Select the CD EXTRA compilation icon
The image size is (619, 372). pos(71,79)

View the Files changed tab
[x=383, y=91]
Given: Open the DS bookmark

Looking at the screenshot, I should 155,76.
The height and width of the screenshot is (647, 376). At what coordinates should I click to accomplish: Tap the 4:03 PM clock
==
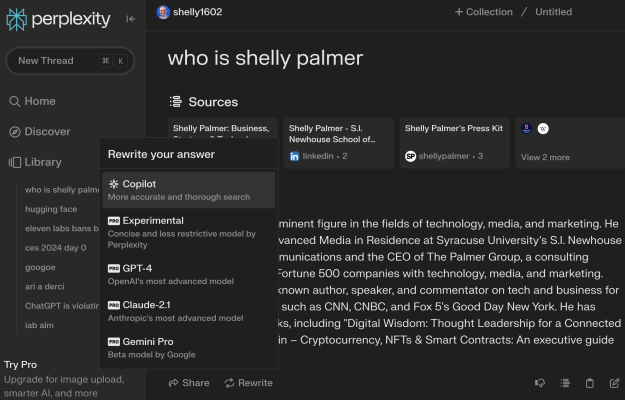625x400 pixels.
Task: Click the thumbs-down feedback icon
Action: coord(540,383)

- Problem to solve -
Write down exactly the span of lines above from the one containing "Given: Open the DS bookmark" to the one containing "The height and", both ends included.

- Answer -
Given: Open the DS bookmark

Looking at the screenshot, I should 155,76.
The height and width of the screenshot is (647, 376). At what coordinates should I click to accomplish: Tap the 4:03 PM clock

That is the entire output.